Researchers found that those who watched the awesome nature slideshow had unique emotions about feeling small and humble (feelings of awe) and showed the greatest mood improvement in comparison to the other two slideshows post viewing. Though, awe was shown in further analysis to play a mediating role in the relationship between awesome nature and mood, such that pictures of awesome nature triggered feelings of awe, which then improved the mood. Participants’ were also more likely to make prosocial choices over participants who watched the other slideshows.
Given results that exposure of awe-inspiring nature can have positive effects on individual’s mood, emotions and prosocial choices, why are we not exposing ourselves more to awesome nature? For example, by typing into Google images, “awesome nature pics,” or going back through those pictures from that trip to Niagara Falls or the Grand Canyon. Well, one reason may be that we are just unaware of the benefits, or assuming that our exposure to mundane nature is ‘good enough’, and maybe it is. But, personally I think that it would do everyone some good once and a while to experience those feelings of awe, not only to get an easy mood boost, but also to remember how small we really are in the scheme of things, and to give versus take from a fellow human. The part I believe is important about this study is the finding that exposure of awesome nature through pictures can have a positive impact. That taking advantage of the benefits is as easy as changing your computer screensaver to the Northern Lights, or watching more nature documentaries and reading National Geographic.
Future research on the effects of pictures versus actual experiences of awesome nature would be of value in understanding the benefits of exposure to awesome nature.
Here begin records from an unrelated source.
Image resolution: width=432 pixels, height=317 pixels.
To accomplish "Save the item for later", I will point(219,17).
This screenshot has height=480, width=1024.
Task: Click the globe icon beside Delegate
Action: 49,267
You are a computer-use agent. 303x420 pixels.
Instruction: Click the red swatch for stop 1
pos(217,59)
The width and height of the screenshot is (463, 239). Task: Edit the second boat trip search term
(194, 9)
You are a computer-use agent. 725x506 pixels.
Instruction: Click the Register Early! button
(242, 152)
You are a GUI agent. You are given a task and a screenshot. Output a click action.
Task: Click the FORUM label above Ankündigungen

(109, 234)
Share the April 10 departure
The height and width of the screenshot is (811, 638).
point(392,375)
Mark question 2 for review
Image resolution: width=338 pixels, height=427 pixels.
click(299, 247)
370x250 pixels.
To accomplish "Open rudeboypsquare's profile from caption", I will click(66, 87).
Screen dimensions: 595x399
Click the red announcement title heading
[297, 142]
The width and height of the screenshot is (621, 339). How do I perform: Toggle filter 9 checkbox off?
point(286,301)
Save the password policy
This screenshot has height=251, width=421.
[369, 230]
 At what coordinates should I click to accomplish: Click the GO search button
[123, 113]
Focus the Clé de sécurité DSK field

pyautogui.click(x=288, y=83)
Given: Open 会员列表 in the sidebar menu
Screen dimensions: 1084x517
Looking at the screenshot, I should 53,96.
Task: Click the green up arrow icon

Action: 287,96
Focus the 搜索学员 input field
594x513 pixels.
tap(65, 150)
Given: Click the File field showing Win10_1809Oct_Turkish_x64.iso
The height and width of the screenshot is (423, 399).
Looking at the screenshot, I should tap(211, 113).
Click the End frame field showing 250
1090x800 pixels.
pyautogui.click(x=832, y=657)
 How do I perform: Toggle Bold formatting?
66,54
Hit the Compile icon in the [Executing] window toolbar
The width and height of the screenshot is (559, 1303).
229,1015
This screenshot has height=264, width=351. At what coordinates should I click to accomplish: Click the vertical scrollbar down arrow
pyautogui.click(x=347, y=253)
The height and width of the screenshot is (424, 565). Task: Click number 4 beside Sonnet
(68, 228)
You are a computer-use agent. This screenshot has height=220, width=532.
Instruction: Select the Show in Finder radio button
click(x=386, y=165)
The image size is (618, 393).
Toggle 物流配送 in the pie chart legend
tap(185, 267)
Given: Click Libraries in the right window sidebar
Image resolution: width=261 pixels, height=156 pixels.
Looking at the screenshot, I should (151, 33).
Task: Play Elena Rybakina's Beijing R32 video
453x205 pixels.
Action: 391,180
Unfortunately, the reality is that the most extraordinary natural environments are not easy to access aside from pictures. Which brings light to the notion that travelling to these awe-inspiring places may truly be an investment in one’s well being and life. For I could only imagine how actually travelling and experiencing the Grand Canyon or Northern Lights in person would magnify the positive effects that have been found just from pictures. Seeking awe-inspiring experiences aside from pictures may require us to travel, but based on this research I conclude, that it is worth it for that feeling of awe.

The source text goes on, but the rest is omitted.